PhD Position F/M Distributed Dimensionality Reduction for Large-Scale Physical Simulations

Type de contrat : Fixed-term contract

Niveau de diplôme exigé : Graduate degree or equivalent

Fonction : PhD Position

A propos du centre ou de la direction fonctionnelle

The Inria Grenoble research center groups together almost 600 people in 23 research teams and 7 research support departments.

Staff is present on three campuses in Grenoble, in close collaboration with other research and higher education institutions (University Grenoble Alpes, CNRS, CEA, INRAE, …), but also with key economic players in the area.

Inria Grenoble is active in the fields of high-performance computing, verification and embedded systems, modeling of the environment at multiple levels, and data science and artificial intelligence. The center is a top-level scientific institute with an extensive network of international collaborations in Europe and the rest of the world.

Contexte et atouts du poste

While artificial intelligence is growing at a fast pace, the bulk of the world's computing power remains targeted at modeling and predicting physical phenomena, such as climate models, weather forecasting, or nuclear physics.
These simulations are run on highly parallel supercomputers on which both the hardware and the software are optimized for the task at hand. While the computing power of each processing unit is still increasing, the communication networks and the storage capabilities in these clusters do not follow such fast trends.
As a result, computing nodes produce outputs faster than what can be stored or sent to process elsewhere: These simulations are IO bound.

To reduce the communication burden, a promising venue is is situ computations, meaning that most of the data is processed locally by the nodes, and only meaningful aggregates are stored or sent over the network.
However, this is a difficult problem in general since meaningful information for the global simulation depends on the other nodes' output. The goal of this PhD is to leverage machine learning techniques to bypass IO bottlenecks in the context of physics simulation on high-performance computing (HPC) clusters. This work is thus placed in a broader ``Machine Learning for Science'' context, which aims at using ML to solve key problems arising in traditional sciences.

More specifically, we will focus on distributed dimensionality reduction techniques, which critically reduce the communication and storage needed to retain most of the information.

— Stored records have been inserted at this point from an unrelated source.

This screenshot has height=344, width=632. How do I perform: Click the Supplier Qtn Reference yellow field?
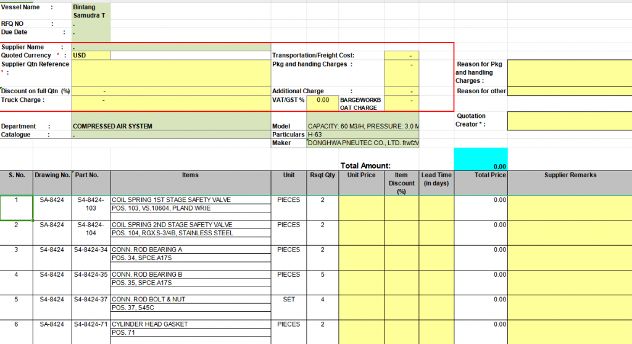coord(171,73)
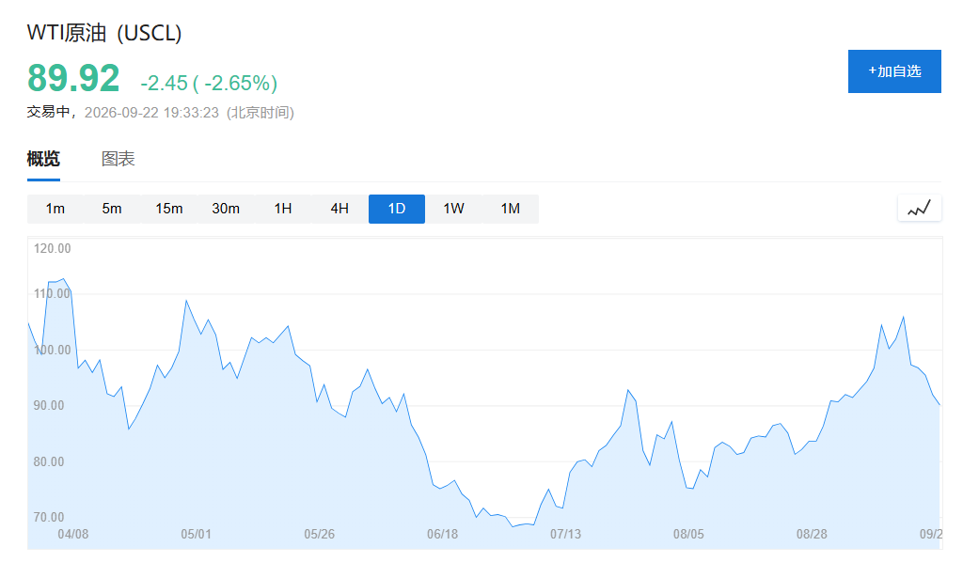963x562 pixels.
Task: Pick the 1M monthly interval
Action: point(511,209)
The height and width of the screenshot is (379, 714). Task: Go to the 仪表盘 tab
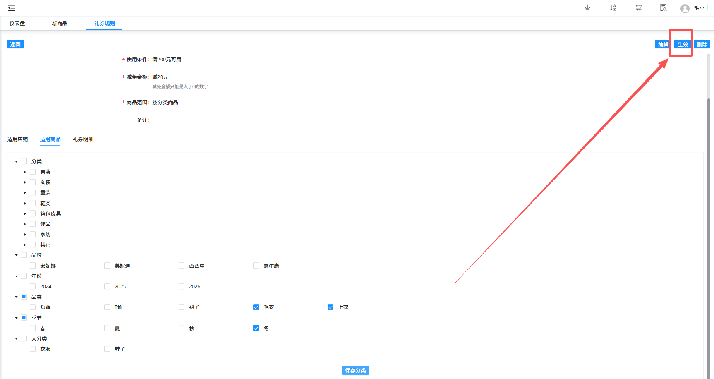tap(17, 24)
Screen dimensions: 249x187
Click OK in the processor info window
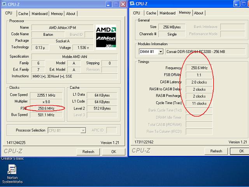tap(114, 152)
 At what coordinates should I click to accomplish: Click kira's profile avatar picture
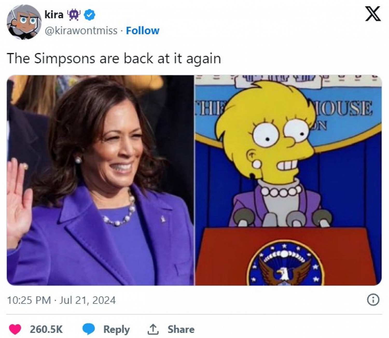[23, 23]
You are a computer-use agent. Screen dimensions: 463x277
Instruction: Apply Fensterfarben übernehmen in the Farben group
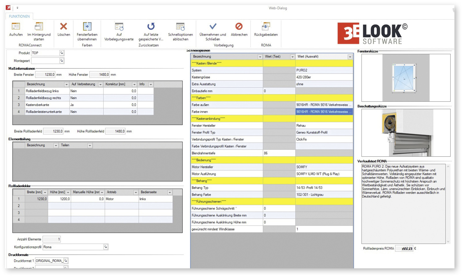coord(87,27)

Environment. The PhD will take place at Inria Grenoble, in the Thoth team. This is a large team focused on machine learning, and in particular computer vision. Particular topics of interest include visual comprehension, hyperspectral imaging, numerical and parallel optimization, and unsupervised learning. A particular emphasis is put on interdisciplinary projects. The PhD will include frequent visits to the MIND team, at Inria Saclay. The two supervisors are young Inria researchers, with a strong track record in optimization and machine learning.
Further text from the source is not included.